Vector index

Warning

Supported only for row-oriented tables. Support for column-oriented tables is currently under development.

Warning

It makes no sense to create an empty table with a vector index, because for now we don't allow mutations in tables with vector indexes.

You should use ALTER TABLE ... ADD INDEX to add a vector index to an existing table.

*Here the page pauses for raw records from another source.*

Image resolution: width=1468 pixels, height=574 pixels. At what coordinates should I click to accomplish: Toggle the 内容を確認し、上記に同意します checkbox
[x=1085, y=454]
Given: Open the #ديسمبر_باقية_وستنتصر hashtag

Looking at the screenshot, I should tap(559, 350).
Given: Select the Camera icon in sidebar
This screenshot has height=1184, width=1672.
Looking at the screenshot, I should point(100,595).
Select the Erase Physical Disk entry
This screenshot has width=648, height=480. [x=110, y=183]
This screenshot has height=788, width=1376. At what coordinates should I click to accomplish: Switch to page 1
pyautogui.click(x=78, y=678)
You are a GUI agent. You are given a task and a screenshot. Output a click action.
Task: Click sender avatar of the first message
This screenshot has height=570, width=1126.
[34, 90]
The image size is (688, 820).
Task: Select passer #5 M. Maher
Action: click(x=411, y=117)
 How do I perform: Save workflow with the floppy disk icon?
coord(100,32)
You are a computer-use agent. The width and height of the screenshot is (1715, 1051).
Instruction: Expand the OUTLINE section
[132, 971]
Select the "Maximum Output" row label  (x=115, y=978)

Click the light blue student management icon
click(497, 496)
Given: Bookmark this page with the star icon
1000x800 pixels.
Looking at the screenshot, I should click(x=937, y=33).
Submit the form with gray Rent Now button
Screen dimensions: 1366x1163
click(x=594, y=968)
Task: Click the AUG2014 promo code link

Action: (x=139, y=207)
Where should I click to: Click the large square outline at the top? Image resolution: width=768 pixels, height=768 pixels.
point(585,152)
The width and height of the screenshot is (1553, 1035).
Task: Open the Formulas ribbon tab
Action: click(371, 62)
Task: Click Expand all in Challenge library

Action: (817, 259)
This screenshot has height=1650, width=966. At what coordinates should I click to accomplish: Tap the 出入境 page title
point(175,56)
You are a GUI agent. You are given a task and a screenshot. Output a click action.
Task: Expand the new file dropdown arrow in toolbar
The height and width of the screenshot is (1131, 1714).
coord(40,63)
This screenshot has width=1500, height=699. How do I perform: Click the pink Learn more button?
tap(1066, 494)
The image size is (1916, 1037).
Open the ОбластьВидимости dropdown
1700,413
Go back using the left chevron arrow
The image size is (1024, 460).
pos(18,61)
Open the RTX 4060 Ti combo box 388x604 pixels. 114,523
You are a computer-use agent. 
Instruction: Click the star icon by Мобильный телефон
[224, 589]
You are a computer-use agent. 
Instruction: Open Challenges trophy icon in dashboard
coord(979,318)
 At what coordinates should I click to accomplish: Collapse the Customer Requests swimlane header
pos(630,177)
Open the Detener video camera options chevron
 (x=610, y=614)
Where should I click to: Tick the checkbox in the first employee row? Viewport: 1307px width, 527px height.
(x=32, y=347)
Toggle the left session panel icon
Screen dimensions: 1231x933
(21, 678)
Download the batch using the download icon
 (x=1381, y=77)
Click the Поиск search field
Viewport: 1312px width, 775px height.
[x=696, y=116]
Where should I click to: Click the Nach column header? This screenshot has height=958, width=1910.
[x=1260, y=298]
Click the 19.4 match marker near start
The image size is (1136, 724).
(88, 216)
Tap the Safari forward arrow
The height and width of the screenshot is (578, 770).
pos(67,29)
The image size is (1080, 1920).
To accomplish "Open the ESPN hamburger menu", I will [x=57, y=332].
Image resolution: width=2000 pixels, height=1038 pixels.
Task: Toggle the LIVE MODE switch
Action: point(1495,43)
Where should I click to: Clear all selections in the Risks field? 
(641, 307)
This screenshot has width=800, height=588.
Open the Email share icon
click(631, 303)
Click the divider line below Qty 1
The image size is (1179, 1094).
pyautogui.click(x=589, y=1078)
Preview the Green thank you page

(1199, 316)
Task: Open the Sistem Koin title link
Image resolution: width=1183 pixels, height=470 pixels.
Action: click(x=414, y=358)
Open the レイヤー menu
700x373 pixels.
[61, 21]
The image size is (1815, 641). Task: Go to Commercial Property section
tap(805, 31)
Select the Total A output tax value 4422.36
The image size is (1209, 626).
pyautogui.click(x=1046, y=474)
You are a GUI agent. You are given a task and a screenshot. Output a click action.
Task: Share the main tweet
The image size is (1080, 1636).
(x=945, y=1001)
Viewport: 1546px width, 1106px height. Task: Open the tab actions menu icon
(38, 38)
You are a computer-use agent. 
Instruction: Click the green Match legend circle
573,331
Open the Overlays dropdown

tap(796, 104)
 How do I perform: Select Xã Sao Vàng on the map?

The INDEX construct is used to define a vector index in a row-oriented table:

CREATE TABLE table_name (
    ...
    INDEX <index_name> GLOBAL [SYNC] USING <index_type> ON ( <index_columns> ) COVER ( <cover_columns> ) WITH ( <index_parameters> ),
    ...
)

Where:

  • Index_name is the unique name of the index to be used to access data.
  • SYNC indicates synchronous data writes to the index. If not specified, synchronous.
  • Index_type is the index type. Only vector_kmeans_tree is supported now.
  • Index_columns is a list of comma-separated column names in the created table to be used for a search in the index. The last column in the list is used as embedding, the other columns are used as prefix columns.
  • Cover_columns is a list of comma-separated column names in the created table, which will be stored in the index in addition to the search columns, making it possible to fetch additional data without accessing the table for it.
  • Index_parameters is a list of comma-separated key-value parameters:
    • parameters for any vector index_type:
      • dimension is a number of dimension in the indexed embedding (<= 16384)
      • type is a type of value in the indexed embedding, can be float, uint8, int8, bit
      • distance is a type of the distance function which will be used for this index. Valid values: cosine, manhattan, euclidean.
      • similarity is a type of the similarity function which will be used for this index. Valid values: inner_product, cosine.
    • parameters specific to vector_kmeans_tree:
      • clusters is a k in each kmeans used for tree (values > 1000 can affect performance)
      • levels is a level count in the tree

Warning

The distance and similarity parameters can not be specified together.

Warning

The type=bit vector index is not supported yet.

Example

CREATE TABLE user_articles (
    article_id Uint64,
    user String,
    title String,
    text String,
    embedding String,
    INDEX emb_cosine_idx GLOBAL SYNC USING vector_kmeans_tree 
    ON (user, embedding) COVER (title, text) 
    WITH (dimension=512, type="float", distance="cosine", clusters=128, levels=2),
    PRIMARY KEY (article_id)
)